INPUT DATA section start

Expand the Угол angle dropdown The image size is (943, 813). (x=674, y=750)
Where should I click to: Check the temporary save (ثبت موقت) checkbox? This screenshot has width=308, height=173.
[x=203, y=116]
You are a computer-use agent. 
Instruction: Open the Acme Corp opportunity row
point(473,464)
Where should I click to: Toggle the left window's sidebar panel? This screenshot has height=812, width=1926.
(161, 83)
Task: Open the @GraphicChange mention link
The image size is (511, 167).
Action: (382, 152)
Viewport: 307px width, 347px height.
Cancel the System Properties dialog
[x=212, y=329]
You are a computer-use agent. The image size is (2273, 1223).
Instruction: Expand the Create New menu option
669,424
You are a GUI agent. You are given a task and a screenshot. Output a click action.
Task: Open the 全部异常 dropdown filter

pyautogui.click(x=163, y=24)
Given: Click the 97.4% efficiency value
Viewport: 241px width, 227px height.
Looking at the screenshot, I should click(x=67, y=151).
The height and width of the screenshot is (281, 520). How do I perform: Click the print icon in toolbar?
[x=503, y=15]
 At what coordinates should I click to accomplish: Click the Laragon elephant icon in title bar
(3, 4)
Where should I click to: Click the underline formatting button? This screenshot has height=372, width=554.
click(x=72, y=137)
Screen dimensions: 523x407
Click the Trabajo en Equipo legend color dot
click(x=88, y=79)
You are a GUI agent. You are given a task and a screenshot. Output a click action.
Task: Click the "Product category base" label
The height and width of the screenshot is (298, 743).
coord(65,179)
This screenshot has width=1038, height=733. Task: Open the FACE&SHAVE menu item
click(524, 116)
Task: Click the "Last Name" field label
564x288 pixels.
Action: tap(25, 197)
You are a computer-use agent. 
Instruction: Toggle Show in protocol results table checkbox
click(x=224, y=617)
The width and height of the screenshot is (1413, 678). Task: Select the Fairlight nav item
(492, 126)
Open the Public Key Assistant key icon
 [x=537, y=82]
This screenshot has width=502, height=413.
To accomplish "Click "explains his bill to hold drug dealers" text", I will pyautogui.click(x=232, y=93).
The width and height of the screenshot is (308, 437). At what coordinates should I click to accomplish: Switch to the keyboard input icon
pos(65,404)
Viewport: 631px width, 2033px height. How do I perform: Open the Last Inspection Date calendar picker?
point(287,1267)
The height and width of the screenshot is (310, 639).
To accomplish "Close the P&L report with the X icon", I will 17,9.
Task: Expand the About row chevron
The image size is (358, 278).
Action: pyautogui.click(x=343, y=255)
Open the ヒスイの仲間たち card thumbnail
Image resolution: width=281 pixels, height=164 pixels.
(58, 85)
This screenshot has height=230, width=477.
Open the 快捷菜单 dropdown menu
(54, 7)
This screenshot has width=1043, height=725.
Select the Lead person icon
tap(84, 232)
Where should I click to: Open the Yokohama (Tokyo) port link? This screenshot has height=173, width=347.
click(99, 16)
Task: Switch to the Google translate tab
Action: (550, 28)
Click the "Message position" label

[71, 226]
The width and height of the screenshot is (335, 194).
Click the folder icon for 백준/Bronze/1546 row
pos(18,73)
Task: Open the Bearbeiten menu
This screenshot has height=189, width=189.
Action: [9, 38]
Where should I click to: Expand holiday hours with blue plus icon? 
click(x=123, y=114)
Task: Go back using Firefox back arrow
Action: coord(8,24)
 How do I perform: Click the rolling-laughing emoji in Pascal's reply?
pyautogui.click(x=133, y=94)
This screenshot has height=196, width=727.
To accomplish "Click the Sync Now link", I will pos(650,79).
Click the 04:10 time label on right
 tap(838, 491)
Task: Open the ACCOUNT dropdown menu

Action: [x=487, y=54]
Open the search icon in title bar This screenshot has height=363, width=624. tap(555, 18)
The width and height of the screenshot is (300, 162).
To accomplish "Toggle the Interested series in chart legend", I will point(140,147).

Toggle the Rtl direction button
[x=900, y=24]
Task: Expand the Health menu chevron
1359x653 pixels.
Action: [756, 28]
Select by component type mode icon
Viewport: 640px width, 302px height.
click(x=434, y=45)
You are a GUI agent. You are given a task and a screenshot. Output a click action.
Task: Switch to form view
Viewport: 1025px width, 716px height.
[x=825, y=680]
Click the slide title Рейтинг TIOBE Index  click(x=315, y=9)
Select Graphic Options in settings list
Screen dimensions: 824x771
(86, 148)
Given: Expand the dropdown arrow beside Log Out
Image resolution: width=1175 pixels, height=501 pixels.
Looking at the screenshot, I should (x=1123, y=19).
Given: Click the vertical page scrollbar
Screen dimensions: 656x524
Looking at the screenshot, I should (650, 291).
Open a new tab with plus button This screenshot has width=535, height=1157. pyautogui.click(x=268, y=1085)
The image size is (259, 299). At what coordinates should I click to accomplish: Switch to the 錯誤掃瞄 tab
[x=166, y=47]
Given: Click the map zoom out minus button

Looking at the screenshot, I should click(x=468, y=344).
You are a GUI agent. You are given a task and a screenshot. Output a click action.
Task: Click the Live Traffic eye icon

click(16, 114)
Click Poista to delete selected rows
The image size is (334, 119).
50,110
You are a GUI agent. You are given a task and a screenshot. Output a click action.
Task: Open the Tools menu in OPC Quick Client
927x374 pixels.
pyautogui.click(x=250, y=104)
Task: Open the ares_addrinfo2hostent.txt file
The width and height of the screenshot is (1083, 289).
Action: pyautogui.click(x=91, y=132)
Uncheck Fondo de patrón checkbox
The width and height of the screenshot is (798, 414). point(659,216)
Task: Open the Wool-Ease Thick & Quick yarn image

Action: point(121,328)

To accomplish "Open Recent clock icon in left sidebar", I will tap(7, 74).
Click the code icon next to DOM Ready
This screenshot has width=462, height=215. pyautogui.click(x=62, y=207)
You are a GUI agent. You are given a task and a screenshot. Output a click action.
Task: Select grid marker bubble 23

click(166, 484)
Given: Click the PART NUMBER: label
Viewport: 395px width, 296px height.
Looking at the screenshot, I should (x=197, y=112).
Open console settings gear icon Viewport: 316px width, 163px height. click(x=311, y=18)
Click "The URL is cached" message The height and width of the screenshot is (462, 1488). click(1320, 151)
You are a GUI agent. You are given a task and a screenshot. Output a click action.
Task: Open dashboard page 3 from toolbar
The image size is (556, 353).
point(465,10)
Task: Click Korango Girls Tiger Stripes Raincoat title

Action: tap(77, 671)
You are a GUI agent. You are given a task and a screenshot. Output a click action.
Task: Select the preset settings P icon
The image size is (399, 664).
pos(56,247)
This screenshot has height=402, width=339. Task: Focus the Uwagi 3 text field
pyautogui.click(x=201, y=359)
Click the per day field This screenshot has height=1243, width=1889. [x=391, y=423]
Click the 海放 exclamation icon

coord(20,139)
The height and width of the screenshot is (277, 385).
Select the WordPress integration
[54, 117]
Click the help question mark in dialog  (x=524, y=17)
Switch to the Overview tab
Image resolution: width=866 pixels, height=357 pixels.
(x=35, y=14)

INPUT DATA section end

EXERCISE AIM
Copy range, inclusive: the line holding "564x288 pixels." to the line holding "The height and width of the screenshot is (310, 639).". Reproduce exactly those lines of the records above and no others.

YOUR SOLUTION
564x288 pixels.
Action: tap(25, 197)
You are a computer-use agent. 
Instruction: Toggle Show in protocol results table checkbox
click(x=224, y=617)
The width and height of the screenshot is (1413, 678). Task: Select the Fairlight nav item
(492, 126)
Open the Public Key Assistant key icon
 [x=537, y=82]
This screenshot has width=502, height=413.
To accomplish "Click "explains his bill to hold drug dealers" text", I will pyautogui.click(x=232, y=93).
The width and height of the screenshot is (308, 437). At what coordinates should I click to accomplish: Switch to the keyboard input icon
pos(65,404)
Viewport: 631px width, 2033px height. How do I perform: Open the Last Inspection Date calendar picker?
point(287,1267)
The height and width of the screenshot is (310, 639).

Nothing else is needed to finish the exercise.